Thursday, July 30, 2009
Twenty-nine years ago or so this goofy looking socially awkward kid took it upon himself to stand up for a little girl who seemed to be getting the short end of the stick at a family gathering.. a couple of years later that ongoing role was captured on film.
This is a rare shared memory between Kim and I, and perhaps a beginning to something which led to where I am today. Regardless, I was made better for my interaction with that little girl, perhaps even when we reconnected as adults telling ribald stories and keeping the family traditions in liquid refreshment..
We both recalled the day of this photo, and I the Easter which started this role for me. For a person who lives very much in the moment, this shared memory stands as a landmark for me, reminding me that though I walk a solitary path usually blazing it as I go, there are times, or were times when that path crossed others and was better for it.
I took some heat in recent years for offering Kim a place to live while she sorted our her life, a time which some have demeaned by claiming mental illness on her part, chalking up the effort to learn and live to being bipolar, but I know better.
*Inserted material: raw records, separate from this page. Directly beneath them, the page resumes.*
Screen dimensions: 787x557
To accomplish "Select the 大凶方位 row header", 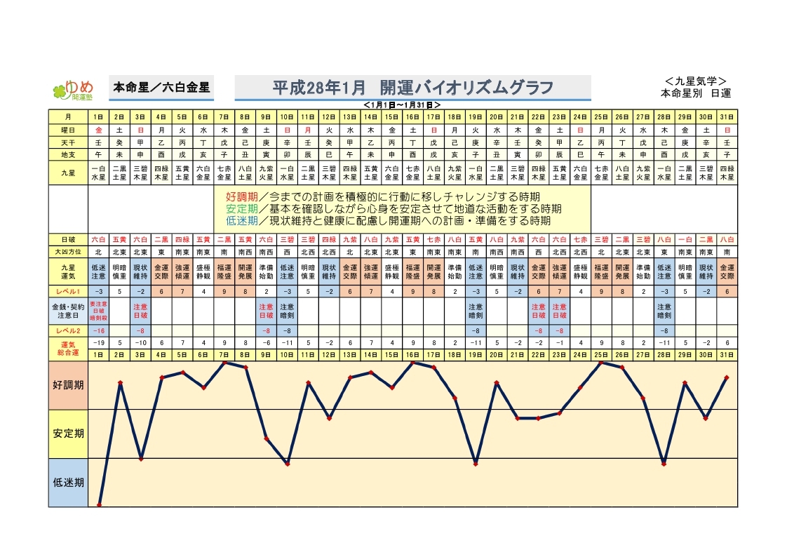I will click(68, 250).
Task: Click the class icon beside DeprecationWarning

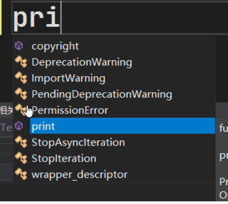Action: pyautogui.click(x=21, y=62)
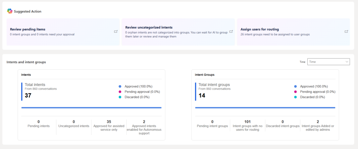The image size is (358, 149).
Task: Open Review pending items popout icon
Action: 116,31
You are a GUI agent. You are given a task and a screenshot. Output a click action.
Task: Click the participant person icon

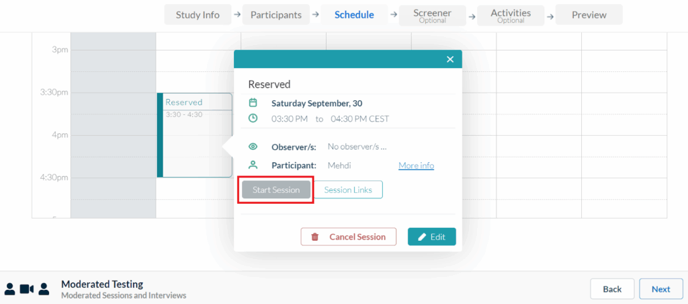pyautogui.click(x=253, y=165)
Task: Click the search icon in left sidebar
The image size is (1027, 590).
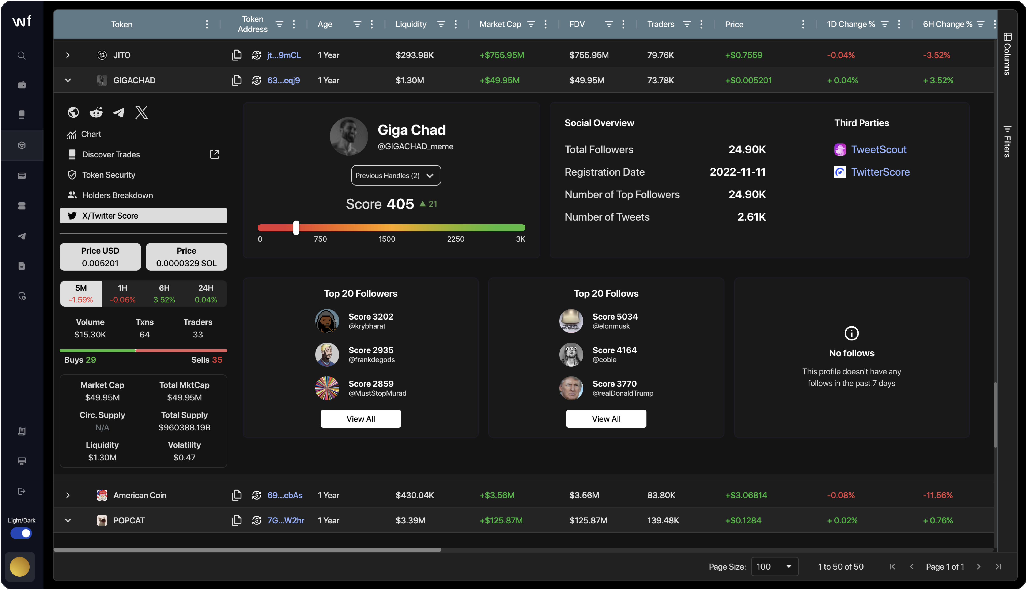Action: (21, 56)
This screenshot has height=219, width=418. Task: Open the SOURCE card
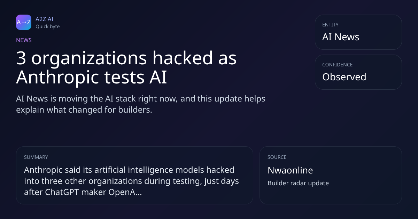[x=331, y=175]
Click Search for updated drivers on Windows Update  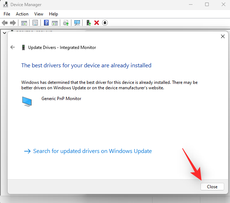click(92, 151)
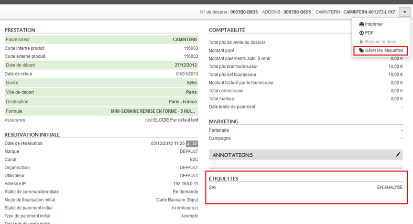Open the dropdown arrow button at top right
This screenshot has width=413, height=224.
coord(404,12)
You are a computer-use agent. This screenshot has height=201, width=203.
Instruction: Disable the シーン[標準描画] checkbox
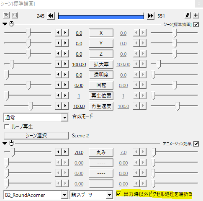click(196, 25)
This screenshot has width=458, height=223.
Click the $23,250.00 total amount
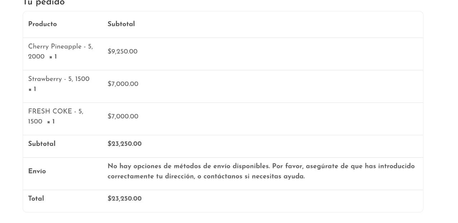(125, 199)
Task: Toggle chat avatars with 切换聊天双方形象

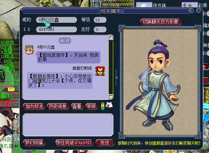Action: pyautogui.click(x=161, y=22)
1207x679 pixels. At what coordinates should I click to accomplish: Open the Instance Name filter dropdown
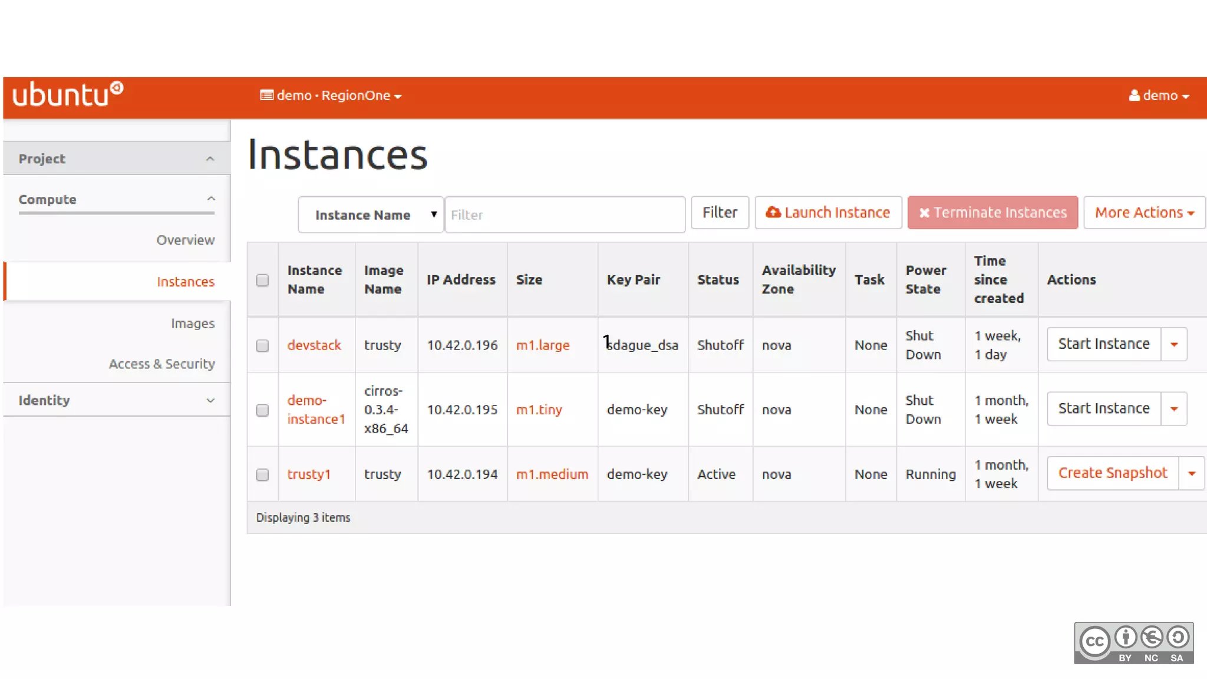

Kim had her problems, including medical problems, but she was no more bipolar than the earth is a cube. Her memory deserves better.*
She and I often did not see eye to eye as adults, but we each saw that the other was walking a path with intention and some degree of strength. We each knew that the other has flaws, but respected one another nonetheless.
Kim grew into a woman I sometimes grudgingly liked, but always loved. She could annoy me at the same time that she made me laugh out loud. She expected great things of herself and of the world.
She expected me to be her protector, drinking buddy, sounding board, and honestly I probably don't know what else. I probably did not excel at any of these, but I did what I could when I could, and I will cherish the memories of the various times, from the little girl in her Easter dress to the woman ordering her own special concoction from the bartender who she had already worked into the palm of her hand..
Our time was far too short cousin.. my efforts too little.. my thanks always left unspoken. I am headed to Austin which you loved, and I will drink your silly girlie drink concoction in your memory.. It is too little and too late, but thank you for helping me to become who I am.
*no offense intended to anyone truly suffering from bipolar, the comments are directed at the falseness not the particular accusation.